Records provided:
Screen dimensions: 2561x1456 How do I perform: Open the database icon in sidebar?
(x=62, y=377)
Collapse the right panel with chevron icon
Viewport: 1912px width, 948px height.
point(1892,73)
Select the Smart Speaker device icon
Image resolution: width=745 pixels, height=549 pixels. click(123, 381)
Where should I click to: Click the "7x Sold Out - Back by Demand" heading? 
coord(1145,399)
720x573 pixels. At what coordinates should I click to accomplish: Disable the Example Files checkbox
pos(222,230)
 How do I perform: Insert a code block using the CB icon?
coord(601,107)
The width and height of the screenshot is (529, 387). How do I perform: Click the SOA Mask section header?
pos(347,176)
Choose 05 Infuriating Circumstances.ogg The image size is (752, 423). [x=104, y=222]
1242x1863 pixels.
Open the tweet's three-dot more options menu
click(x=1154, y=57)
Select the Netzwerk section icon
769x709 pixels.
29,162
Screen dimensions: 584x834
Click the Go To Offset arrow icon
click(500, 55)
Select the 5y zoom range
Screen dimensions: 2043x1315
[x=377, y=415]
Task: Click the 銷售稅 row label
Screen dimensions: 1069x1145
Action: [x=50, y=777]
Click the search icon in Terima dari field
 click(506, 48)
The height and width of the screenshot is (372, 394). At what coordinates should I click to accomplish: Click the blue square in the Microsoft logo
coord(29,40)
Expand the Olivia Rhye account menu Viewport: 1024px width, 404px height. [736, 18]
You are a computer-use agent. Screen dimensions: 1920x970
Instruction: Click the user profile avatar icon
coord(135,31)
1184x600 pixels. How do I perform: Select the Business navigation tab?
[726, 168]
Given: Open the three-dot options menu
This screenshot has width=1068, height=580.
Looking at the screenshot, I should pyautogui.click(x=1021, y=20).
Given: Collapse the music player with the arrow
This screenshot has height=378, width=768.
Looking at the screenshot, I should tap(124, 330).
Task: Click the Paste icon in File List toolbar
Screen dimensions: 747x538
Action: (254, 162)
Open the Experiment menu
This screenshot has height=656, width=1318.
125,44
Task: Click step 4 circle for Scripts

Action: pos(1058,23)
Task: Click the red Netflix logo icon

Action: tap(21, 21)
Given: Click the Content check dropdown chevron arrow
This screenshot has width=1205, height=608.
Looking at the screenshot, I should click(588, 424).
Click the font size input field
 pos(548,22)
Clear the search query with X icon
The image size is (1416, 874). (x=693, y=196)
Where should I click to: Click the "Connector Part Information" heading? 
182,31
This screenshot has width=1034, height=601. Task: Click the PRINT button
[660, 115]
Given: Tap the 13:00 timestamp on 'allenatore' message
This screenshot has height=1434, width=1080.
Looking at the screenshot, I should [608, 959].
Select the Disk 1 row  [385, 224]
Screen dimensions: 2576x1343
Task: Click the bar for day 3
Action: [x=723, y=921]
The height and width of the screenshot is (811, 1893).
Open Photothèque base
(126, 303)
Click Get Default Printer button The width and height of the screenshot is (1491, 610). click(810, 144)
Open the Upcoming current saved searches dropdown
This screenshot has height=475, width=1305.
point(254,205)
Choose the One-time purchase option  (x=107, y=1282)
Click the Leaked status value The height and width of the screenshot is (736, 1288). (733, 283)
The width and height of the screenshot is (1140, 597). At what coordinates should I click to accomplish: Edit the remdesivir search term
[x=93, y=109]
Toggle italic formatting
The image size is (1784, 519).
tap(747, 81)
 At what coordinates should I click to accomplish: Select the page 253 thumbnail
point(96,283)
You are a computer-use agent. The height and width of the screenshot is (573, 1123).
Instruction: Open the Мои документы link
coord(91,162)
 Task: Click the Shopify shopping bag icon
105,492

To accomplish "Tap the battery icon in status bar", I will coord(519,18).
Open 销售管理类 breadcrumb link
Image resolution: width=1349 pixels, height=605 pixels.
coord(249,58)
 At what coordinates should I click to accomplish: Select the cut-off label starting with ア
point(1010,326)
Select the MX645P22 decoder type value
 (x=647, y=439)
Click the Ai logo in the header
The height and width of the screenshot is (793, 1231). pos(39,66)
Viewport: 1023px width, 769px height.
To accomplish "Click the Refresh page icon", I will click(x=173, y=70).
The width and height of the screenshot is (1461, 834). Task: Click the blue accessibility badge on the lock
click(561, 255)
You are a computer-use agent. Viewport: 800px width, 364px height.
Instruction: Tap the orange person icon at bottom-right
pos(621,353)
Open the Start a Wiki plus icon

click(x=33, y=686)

What needs to be done:
Repeat all of the listing above exactly, leaving nothing out.

Exercise result:
Screen dimensions: 2561x1456 How do I perform: Open the database icon in sidebar?
(x=62, y=377)
Collapse the right panel with chevron icon
Viewport: 1912px width, 948px height.
point(1892,73)
Select the Smart Speaker device icon
Image resolution: width=745 pixels, height=549 pixels. click(123, 381)
Where should I click to: Click the "7x Sold Out - Back by Demand" heading? 
coord(1145,399)
720x573 pixels. At what coordinates should I click to accomplish: Disable the Example Files checkbox
pos(222,230)
 How do I perform: Insert a code block using the CB icon?
coord(601,107)
The width and height of the screenshot is (529, 387). How do I perform: Click the SOA Mask section header?
pos(347,176)
Choose 05 Infuriating Circumstances.ogg The image size is (752, 423). [x=104, y=222]
1242x1863 pixels.
Open the tweet's three-dot more options menu
click(x=1154, y=57)
Select the Netzwerk section icon
769x709 pixels.
29,162
Screen dimensions: 584x834
Click the Go To Offset arrow icon
click(500, 55)
Select the 5y zoom range
Screen dimensions: 2043x1315
[x=377, y=415]
Task: Click the 銷售稅 row label
Screen dimensions: 1069x1145
Action: [x=50, y=777]
Click the search icon in Terima dari field
 click(506, 48)
The height and width of the screenshot is (372, 394). At what coordinates should I click to accomplish: Click the blue square in the Microsoft logo
coord(29,40)
Expand the Olivia Rhye account menu Viewport: 1024px width, 404px height. [736, 18]
You are a computer-use agent. Screen dimensions: 1920x970
Instruction: Click the user profile avatar icon
coord(135,31)
1184x600 pixels. How do I perform: Select the Business navigation tab?
[726, 168]
Given: Open the three-dot options menu
This screenshot has width=1068, height=580.
Looking at the screenshot, I should pyautogui.click(x=1021, y=20).
Given: Collapse the music player with the arrow
This screenshot has height=378, width=768.
Looking at the screenshot, I should tap(124, 330).
Task: Click the Paste icon in File List toolbar
Screen dimensions: 747x538
Action: (254, 162)
Open the Experiment menu
This screenshot has height=656, width=1318.
125,44
Task: Click step 4 circle for Scripts

Action: pos(1058,23)
Task: Click the red Netflix logo icon

Action: tap(21, 21)
Given: Click the Content check dropdown chevron arrow
This screenshot has width=1205, height=608.
Looking at the screenshot, I should click(588, 424).
Click the font size input field
 pos(548,22)
Clear the search query with X icon
The image size is (1416, 874). (x=693, y=196)
Where should I click to: Click the "Connector Part Information" heading? 
182,31
This screenshot has width=1034, height=601. Task: Click the PRINT button
[660, 115]
Given: Tap the 13:00 timestamp on 'allenatore' message
This screenshot has height=1434, width=1080.
Looking at the screenshot, I should [608, 959].
Select the Disk 1 row  [385, 224]
Screen dimensions: 2576x1343
Task: Click the bar for day 3
Action: [x=723, y=921]
The height and width of the screenshot is (811, 1893).
Open Photothèque base
(126, 303)
Click Get Default Printer button The width and height of the screenshot is (1491, 610). click(810, 144)
Open the Upcoming current saved searches dropdown
This screenshot has height=475, width=1305.
point(254,205)
Choose the One-time purchase option  (x=107, y=1282)
Click the Leaked status value The height and width of the screenshot is (736, 1288). (733, 283)
The width and height of the screenshot is (1140, 597). At what coordinates should I click to accomplish: Edit the remdesivir search term
[x=93, y=109]
Toggle italic formatting
The image size is (1784, 519).
tap(747, 81)
 At what coordinates should I click to accomplish: Select the page 253 thumbnail
point(96,283)
You are a computer-use agent. The height and width of the screenshot is (573, 1123).
Instruction: Open the Мои документы link
coord(91,162)
 Task: Click the Shopify shopping bag icon
105,492

To accomplish "Tap the battery icon in status bar", I will coord(519,18).
Open 销售管理类 breadcrumb link
Image resolution: width=1349 pixels, height=605 pixels.
coord(249,58)
 At what coordinates should I click to accomplish: Select the cut-off label starting with ア
point(1010,326)
Select the MX645P22 decoder type value
 (x=647, y=439)
Click the Ai logo in the header
The height and width of the screenshot is (793, 1231). pos(39,66)
Viewport: 1023px width, 769px height.
To accomplish "Click the Refresh page icon", I will click(x=173, y=70).
The width and height of the screenshot is (1461, 834). Task: Click the blue accessibility badge on the lock
click(561, 255)
You are a computer-use agent. Viewport: 800px width, 364px height.
Instruction: Tap the orange person icon at bottom-right
pos(621,353)
Open the Start a Wiki plus icon

click(x=33, y=686)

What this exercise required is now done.